By 8:45 p.m. Sheila Malcolmson had been declared winner in Nanaimo-Ladysmith with a lead of 32.7 per cent. Liberal Tim Tessier was sitting second at 24.6 per cent.
Alistair MacGregor had been declared and was pulling ahead of his opponents in Cowichan-Malahat-Langford at 35.4 per cent, compared to Conservative Martin Barker, who sat second at 24.1 per cent.
If that picture holds Vancouver Island will be a bulwark for two opposition parties: the NDP and the Greens. The NDP was leading or elected in only 35 seats nationally; May was the only Green candidate elected.
The outcome is a huge disappointment for the NDP, which started the campaign in August sitting high in the polls. It also comes as a disappointment for May, who had hoped to gain some ground on Vancouver Island.
On Saturday, Oct. 17, May visited Nanaimo-Ladysmith to bolster the campaign of Paul Manly.
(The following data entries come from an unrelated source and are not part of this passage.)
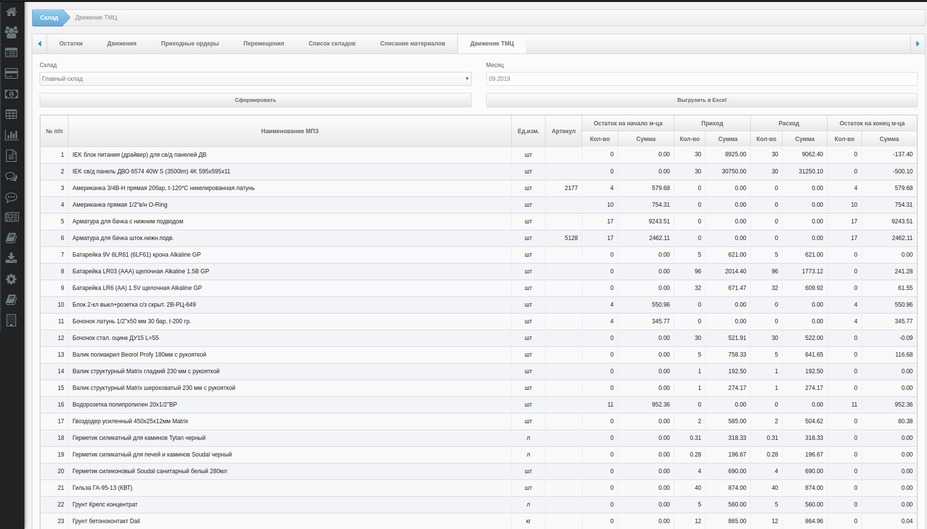Open the newspaper icon in sidebar
This screenshot has height=529, width=927.
(11, 217)
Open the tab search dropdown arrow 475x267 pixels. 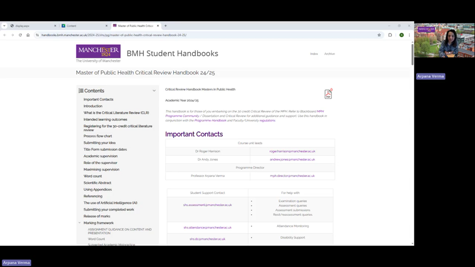tap(4, 26)
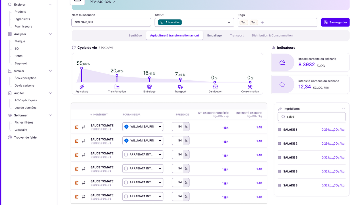Open the Synthèse tab
Screen dimensions: 364x205
click(x=135, y=36)
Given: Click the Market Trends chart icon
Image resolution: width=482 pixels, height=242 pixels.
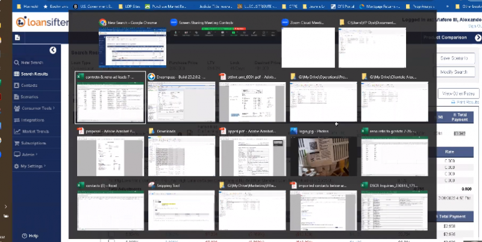Looking at the screenshot, I should pyautogui.click(x=17, y=132).
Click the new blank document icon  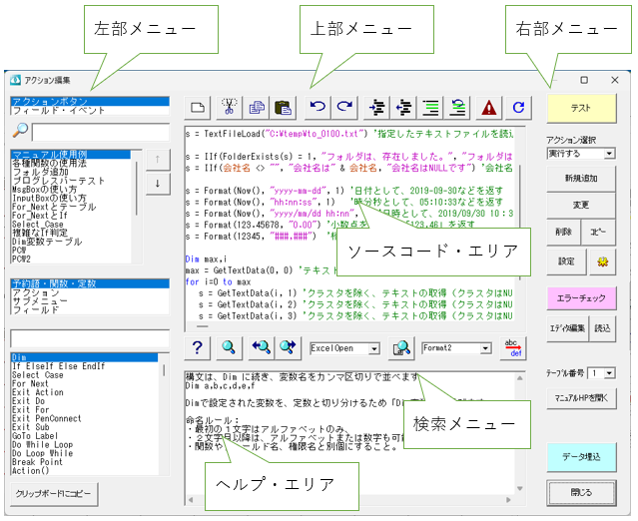pyautogui.click(x=198, y=107)
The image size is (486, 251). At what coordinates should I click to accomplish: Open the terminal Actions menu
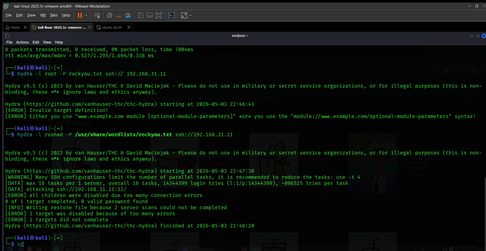coord(23,42)
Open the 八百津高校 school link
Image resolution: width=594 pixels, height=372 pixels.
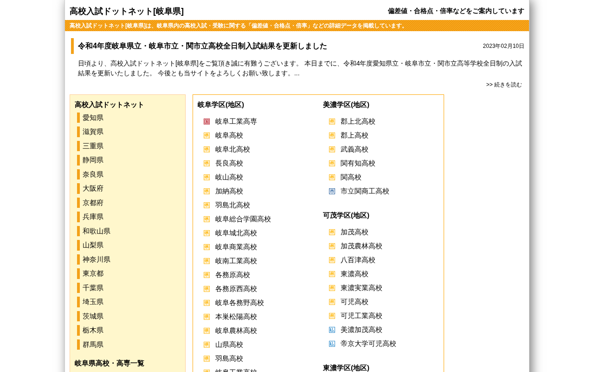358,260
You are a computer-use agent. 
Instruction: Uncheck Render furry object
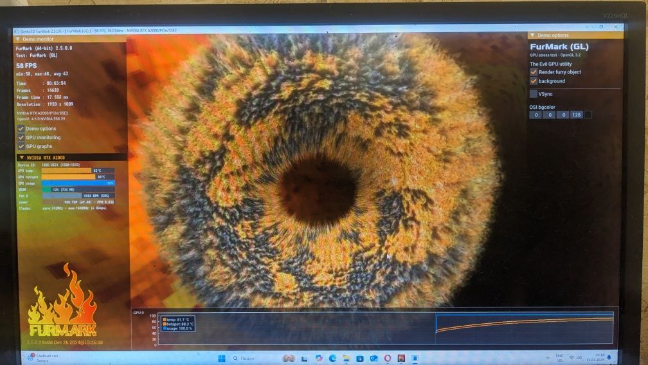pyautogui.click(x=533, y=72)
But with 60 of 254 polls counted, Manly sat in fourth spot with 19.6 per cent of the votes cast.
May and the Greens were also hoping for a breakthrough in Victoria, but incumbent Murray Rankin had a 3,290 vote lead over Green candidate Jo-Ann Roberts, and easily retained his seat.
Malcolmson said she and her campaign team had “a really strong sense from the voters that we were talking to today, but we never underestimate the strength or the Conservative base, so we are relieved and honoured to be getting some good news at the end of the night.”
Asked why the vote was so strong for the NDP on the Island, Malcolmson said, “I like to think that voters were compelled by our positive vision, and our support for social safety nets, stronger environmental regulations, and undoing the damage that the Conservatives have wrought.
“On Vancouver Island the choice to overturn that was New Democrats.”
She said the strong NDP presence on Vancouver Island will give politicians here a ‘common cause’ when it comes to the issues.
“We’ve got an emergent agriculture industry that’s value added,” she said. “We’ve got a real push and a common cause around value added forestry and doing what we can from the federal side to roll back raw log exports.”
She emphasized an “extremely strong push on repairing the damaged relationship with indigenous peoples.
“I feel we can work well with the Liberals on that, but having a strong NDP caucus on Vancouver Island is going to make our work that much more effective.”
Asked about electoral reform, Malcolmson said, “I’m deeply committed to it, I’ve seen it work very well… I am confident we will be able to bend the Liberals’ ear on that one.”